WHAT YOU WILL DO – Transcribe a passage from the travel blog below without changes, starting at the words "Then a quick" and ending after the words "olive Comments (0)".

A Travellerspoint blog

A wine & local food festival in Monterado,

Wines Olive Oils, and and lunch in the Olive Groves

Our stay at Castello di Monterado in Ancona coincides with a wine and food tasting in the historic cellars of the castle. A perfect opportunity to taste the best the of the regional produce. We see the wonderful folk from Terre di San Ginesio , who produce the delicious Sapa , made purely from grapes and continuous boiling of the must to produce a sweet viscous drop that can be used to dress cheese, fruits, icecream, or salads. Quite different, and seriously delicious, and available through Benfatti in Brisbane. They also make a great range of wines, all tasted tonight. If we get back we will definitely visit the family Baleani.
The evening is spent tasting Salami's, local beers ( with hops from the USA ?? strange ), wines, truffles, truffles and chocolate, olive oils, more wines, honey,and learning just how much amazing product comes from Le Marche.


We were then invited by the producers to join them for dinner at a nearby Trattoria , and a fantastic evening was had by all, making new friends, planning next visits, and consuming copious quantities of wonderful wines.


Then a quick stroll back to a castle on the hill , some research on the local Olive Oil industry as tomorrow we attend an Olive Oil workshop. Sounds serious, and looking forward to it , starts after breakfast so a chance to try the freshly baked pies they make each morning.


Posted by Bruco 06:37 Archived in Italy Tagged castles italy marche wine le oil olive Comments (0)

Truffles - Honey - Caves & Oil

traveling from Ascoli Piceno to Monterado

After the incredible day of the Truffle we gather in the main Piazza in Ascoli for dinner at possibly the most famous Cafe Meletti, hosted by the Staffolani family.



Its another festive night with entertainment provided by local musicians. Just some light platters of delicious food and a selection of local wines including a local Prosecco. Cafe Moletti sits on one corner of the main piazza in the old town,Piazza Del Popolo a beautiful setting, its a bar and cafe downstairs, with a great wine list, all local, some interesting beers, and a very good menu. Definitely worth a visit, day or night, very traditional, great for people watching.

STORED DATA –
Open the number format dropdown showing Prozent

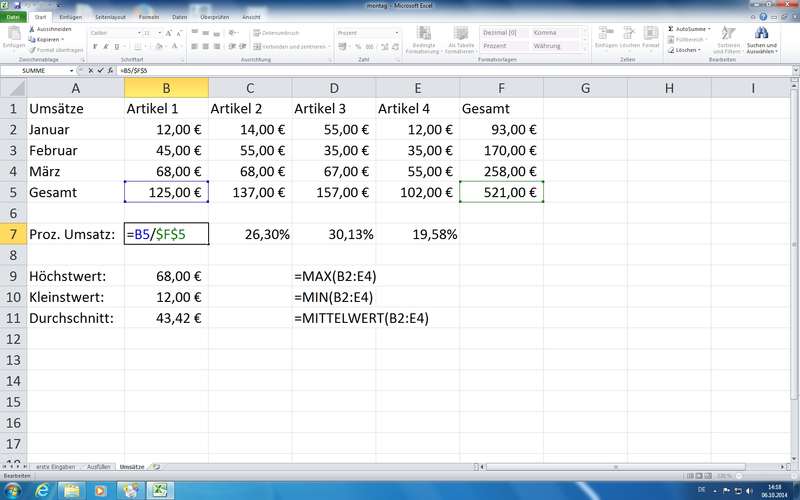pyautogui.click(x=397, y=33)
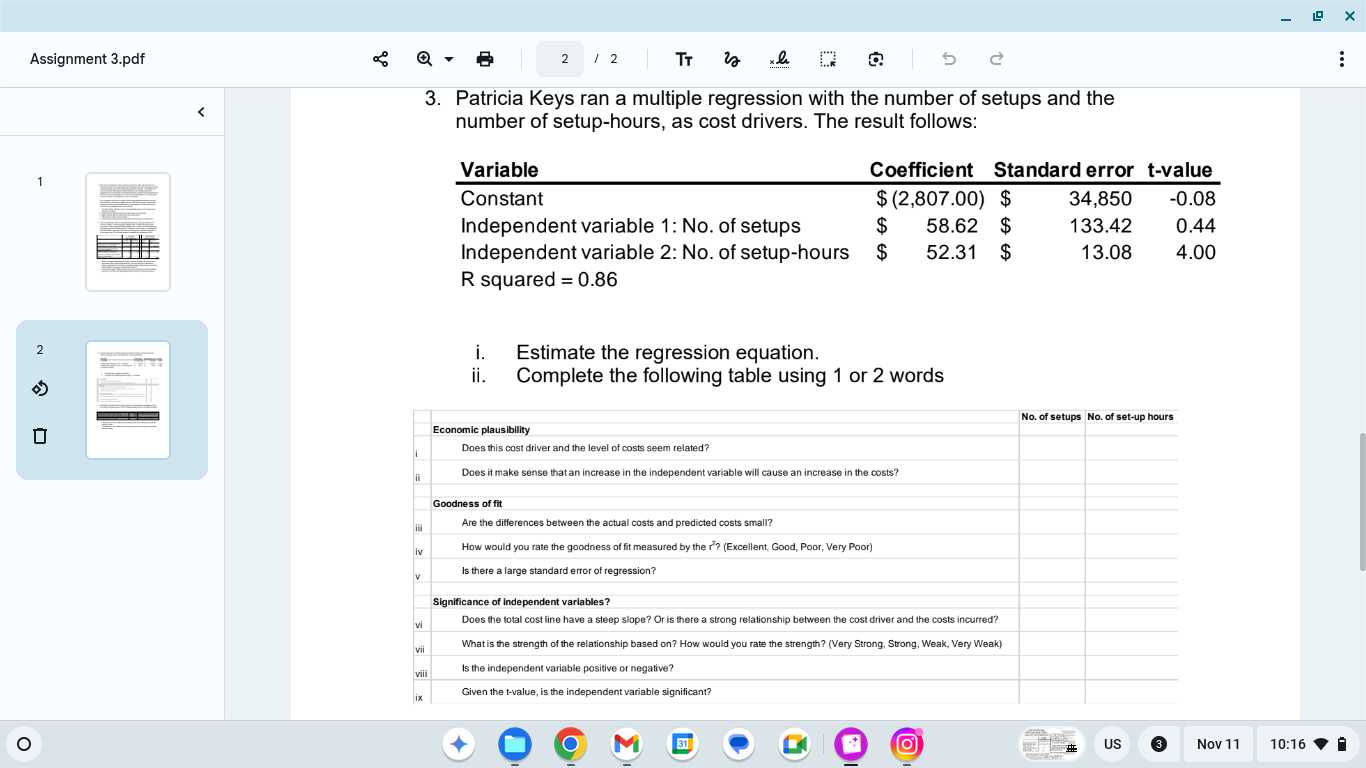The image size is (1366, 768).
Task: Click the redo annotation icon
Action: pyautogui.click(x=996, y=59)
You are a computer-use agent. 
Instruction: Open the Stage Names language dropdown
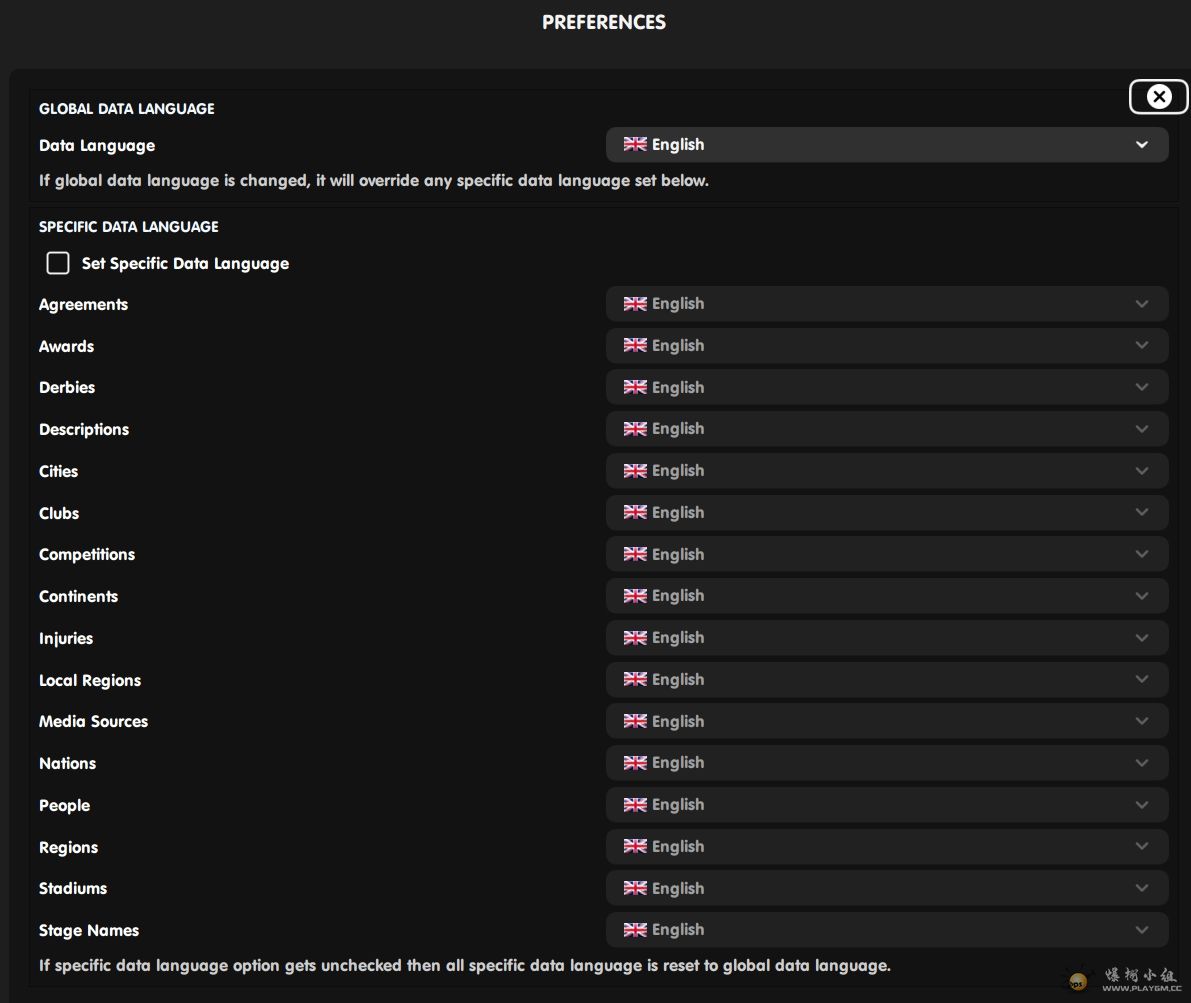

EXERCISE RESULT –
Then a quick stroll back to a castle on the hill , some research on the local Olive Oil industry as tomorrow we attend an Olive Oil workshop. Sounds serious, and looking forward to it , starts after breakfast so a chance to try the freshly baked pies they make each morning.


Posted by Bruco 06:37 Archived in Italy Tagged castles italy marche wine le oil olive Comments (0)